Moreover, checkpoint blockade is an effective treatment of lung cancer; however, it often leads to resistance. Therefore, Tang et al. aimed to develop a new strategy to improve checkpoint blockade therapy. Eventually, dual inhibition of COX-2 and EGFR by melafolone improved PD-1 immunotherapy against Lewis lung carcinoma and CMT167 tumors; these results highlight its important role as a combinatory strategy against lung cancer by affecting vessels and immune cells [59]. Further, the prenylated flavonoid icaritin exerts potent anti-cancer activity by modulating multiple biochemical and cellular responses [58]. Advanced HCC is associated with limited treatment options. It is suggested that icaritin has the potential as an oral immunotherapeutic agent used alongside immune-checkpoint inhibitors (antibody-based PD-1/PD-L1 blockade therapies). As the authors demonstrated in a phase I trial, the preliminary durable survival benefits of icaritin in advanced HCC patients correlated with its immuno-modulatory activities and immune biomarkers [154]. Similarly, apigenin also suppressed PD-L1 in vitro in melanoma cells and in host dendritic cells; this potentiated the cytotoxicity of cocultured cytokine-induced killer cells against melanoma cells [155].

In conclusion, flavonoids improve cancer immunotherapeutic effects either through increased efficacy of other anti-cancer agents or as potent single molecules modulating immune responses of cancer cells.

Conclusions and expert recommendations in context of predictive, preventive and personalized (3P) medicine

Cost-efficacy of currently applied treatments is an issue in overall cancer management challenging healthcare and causing tremendous economic burden to societies around the world. Consequently, complex treatment models presenting concepts of predictive diagnostics followed by the targeted prevention and treatments tailored to the individualized patient profiles earn global appreciation as benefitting the patient, healthcare economy, and the society at large.

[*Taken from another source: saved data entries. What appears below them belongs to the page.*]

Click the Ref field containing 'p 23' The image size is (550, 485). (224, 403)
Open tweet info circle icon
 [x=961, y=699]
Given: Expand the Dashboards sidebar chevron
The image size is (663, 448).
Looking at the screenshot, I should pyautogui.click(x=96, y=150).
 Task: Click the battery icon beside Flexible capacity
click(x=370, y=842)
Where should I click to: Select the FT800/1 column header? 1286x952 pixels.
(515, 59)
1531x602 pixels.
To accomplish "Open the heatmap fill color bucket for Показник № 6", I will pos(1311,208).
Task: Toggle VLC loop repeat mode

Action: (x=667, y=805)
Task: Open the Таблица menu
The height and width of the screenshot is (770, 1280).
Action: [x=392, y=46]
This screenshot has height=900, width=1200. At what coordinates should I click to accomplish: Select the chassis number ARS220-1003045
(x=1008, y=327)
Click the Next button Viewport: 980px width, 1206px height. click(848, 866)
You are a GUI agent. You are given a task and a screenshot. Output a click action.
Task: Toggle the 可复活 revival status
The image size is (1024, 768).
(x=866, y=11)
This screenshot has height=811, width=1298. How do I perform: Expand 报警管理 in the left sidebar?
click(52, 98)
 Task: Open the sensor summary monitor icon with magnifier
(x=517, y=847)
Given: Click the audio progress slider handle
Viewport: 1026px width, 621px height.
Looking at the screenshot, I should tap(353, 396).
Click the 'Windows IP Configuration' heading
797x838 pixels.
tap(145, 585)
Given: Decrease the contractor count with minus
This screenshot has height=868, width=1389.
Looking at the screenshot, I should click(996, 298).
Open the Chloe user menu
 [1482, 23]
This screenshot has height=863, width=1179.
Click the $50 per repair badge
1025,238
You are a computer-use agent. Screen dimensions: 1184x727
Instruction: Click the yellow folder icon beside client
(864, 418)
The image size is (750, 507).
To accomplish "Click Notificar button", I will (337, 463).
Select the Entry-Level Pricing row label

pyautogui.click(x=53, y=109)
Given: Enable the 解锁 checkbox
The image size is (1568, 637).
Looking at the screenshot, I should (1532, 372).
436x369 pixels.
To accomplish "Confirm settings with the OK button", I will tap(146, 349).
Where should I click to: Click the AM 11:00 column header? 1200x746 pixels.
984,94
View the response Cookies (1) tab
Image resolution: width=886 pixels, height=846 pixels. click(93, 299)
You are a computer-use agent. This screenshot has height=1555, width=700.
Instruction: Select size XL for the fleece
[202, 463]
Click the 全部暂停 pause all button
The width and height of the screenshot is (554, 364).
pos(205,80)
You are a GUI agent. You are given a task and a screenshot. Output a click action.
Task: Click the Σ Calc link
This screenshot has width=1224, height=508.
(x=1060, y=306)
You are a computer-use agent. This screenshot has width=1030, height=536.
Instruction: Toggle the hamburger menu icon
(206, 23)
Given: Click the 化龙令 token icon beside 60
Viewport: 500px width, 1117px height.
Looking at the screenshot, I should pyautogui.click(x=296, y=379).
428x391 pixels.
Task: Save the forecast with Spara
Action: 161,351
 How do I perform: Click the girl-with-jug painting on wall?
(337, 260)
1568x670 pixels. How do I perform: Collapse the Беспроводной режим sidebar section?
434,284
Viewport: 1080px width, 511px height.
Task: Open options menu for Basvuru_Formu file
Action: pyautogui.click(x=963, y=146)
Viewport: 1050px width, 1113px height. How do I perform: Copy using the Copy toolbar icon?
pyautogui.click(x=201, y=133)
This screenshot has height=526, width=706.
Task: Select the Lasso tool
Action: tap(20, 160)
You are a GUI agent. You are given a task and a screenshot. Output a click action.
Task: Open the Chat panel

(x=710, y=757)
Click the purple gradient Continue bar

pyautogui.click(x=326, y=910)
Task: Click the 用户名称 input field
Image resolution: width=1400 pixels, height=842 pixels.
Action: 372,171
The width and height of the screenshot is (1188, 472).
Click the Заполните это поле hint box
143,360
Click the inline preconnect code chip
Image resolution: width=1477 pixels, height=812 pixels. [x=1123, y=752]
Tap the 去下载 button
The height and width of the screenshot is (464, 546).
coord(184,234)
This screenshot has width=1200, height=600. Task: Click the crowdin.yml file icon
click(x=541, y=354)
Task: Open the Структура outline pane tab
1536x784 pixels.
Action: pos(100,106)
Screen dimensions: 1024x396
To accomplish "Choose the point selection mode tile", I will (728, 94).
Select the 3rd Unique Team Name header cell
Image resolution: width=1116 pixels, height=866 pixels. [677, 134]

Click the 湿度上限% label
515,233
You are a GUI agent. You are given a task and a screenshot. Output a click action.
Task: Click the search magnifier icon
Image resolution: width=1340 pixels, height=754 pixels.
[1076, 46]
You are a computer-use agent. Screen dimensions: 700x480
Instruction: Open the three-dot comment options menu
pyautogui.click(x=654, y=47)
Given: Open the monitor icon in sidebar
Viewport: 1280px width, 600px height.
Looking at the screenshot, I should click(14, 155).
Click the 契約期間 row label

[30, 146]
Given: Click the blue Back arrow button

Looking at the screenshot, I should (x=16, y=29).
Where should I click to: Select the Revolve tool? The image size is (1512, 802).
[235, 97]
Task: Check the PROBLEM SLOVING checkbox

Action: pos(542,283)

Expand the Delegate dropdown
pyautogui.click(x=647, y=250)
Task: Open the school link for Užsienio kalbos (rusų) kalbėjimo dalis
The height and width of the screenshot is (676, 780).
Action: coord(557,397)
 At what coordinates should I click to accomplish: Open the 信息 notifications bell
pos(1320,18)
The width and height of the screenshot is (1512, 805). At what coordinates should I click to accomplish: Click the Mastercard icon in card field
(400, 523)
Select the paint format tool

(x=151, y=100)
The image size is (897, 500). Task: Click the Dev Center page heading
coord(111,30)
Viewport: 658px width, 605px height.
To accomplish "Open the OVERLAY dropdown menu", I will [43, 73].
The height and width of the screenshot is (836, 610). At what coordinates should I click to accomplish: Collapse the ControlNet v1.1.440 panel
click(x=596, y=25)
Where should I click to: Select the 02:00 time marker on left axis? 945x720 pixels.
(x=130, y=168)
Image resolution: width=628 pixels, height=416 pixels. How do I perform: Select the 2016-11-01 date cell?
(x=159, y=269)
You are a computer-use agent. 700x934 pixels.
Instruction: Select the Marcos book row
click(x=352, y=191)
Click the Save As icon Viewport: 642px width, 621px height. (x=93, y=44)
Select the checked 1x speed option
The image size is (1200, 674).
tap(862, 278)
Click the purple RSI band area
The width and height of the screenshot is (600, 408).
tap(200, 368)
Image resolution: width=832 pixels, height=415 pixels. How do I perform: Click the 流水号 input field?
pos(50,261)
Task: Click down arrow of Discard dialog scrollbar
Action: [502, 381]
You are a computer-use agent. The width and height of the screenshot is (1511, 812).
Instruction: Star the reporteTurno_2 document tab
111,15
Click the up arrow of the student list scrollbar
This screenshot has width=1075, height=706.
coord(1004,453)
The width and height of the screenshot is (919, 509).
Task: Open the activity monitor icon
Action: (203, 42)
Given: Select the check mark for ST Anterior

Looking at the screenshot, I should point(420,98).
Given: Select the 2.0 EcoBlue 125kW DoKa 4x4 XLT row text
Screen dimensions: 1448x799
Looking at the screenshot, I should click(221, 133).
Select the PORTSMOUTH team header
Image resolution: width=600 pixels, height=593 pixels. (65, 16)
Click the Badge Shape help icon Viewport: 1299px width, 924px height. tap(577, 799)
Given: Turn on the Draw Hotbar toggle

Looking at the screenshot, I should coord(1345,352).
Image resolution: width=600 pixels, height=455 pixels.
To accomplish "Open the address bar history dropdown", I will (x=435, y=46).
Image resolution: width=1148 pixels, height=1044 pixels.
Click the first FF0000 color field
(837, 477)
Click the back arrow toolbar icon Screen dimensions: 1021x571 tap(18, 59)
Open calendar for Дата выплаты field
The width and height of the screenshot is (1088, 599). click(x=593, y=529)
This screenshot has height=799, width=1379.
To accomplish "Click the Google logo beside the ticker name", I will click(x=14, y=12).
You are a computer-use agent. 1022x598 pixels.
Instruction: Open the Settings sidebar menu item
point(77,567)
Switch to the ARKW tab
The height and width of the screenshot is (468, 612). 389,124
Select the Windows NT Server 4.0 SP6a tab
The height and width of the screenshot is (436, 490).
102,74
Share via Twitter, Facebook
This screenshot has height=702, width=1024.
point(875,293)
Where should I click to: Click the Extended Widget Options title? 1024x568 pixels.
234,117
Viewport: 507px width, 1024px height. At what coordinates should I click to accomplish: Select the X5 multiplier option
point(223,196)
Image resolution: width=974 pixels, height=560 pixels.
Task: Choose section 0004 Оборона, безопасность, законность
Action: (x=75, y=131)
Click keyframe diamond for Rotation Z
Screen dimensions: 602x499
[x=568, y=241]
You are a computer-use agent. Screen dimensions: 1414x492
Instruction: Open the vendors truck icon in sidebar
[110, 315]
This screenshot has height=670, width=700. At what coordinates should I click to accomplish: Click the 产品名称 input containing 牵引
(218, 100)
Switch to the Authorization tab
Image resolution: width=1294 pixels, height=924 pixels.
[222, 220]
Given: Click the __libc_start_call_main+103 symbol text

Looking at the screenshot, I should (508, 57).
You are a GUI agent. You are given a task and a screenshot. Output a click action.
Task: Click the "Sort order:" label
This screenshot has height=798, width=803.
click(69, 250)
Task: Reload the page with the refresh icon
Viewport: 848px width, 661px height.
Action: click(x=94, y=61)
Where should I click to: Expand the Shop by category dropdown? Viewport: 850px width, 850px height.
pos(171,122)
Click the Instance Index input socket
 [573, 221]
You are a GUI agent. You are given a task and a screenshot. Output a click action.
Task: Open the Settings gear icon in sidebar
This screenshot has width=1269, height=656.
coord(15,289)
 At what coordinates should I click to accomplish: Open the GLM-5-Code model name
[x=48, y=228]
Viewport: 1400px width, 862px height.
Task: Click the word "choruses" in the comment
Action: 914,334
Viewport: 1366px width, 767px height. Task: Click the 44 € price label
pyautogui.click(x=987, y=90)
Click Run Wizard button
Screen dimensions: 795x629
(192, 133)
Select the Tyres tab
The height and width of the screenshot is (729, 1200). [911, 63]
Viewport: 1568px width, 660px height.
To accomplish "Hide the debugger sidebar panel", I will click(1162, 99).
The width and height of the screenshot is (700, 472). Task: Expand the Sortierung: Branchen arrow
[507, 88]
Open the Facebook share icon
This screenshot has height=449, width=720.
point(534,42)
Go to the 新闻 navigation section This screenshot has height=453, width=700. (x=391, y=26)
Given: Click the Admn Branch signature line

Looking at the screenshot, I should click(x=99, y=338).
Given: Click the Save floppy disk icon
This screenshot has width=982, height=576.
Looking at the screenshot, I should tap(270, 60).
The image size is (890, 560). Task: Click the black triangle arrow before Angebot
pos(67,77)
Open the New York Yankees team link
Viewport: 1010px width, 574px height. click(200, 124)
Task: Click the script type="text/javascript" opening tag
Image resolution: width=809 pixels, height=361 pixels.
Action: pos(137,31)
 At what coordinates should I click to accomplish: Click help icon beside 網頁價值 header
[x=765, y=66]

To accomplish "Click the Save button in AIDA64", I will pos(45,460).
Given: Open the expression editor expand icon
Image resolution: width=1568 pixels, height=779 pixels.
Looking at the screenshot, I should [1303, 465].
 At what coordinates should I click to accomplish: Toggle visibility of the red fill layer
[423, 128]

In this context, application of flavonoids as a spectrum of compounds and their nano-technologically created derivatives is extensively under consideration, due to their multi-faceted anti-cancer effects applicable to the overall cost-effective cancer management, primary, secondary, and tertiary prevention.

Conventional anti-cancer strategies demonstrate evident deficits. Despite recent progress in anti-cancer strategies, the development of a therapy resistance remains the leading cause of the cancer-related mortality. An improved understanding of carcinogenic processes allows for the technological innovation creating more efficient therapeutic modalities. Targeted anti-cancer therapies leverage unique molecular changes associated with specific cancer types.

Anti-cancer protective application of flavonoids in the context of 3P medicine should follow principles of the evidence-based therapeutic effects, individualized prediction, targeted prevention and personalization of the treatment algorithms. To this end, application of specialized analytical approaches is strongly recommended such as liquid biopsy analysis, risk assessment tools, predictive and companion diagnostics, multi-omics and multi-parametric analysis, and application of artificial intelligence in medicine.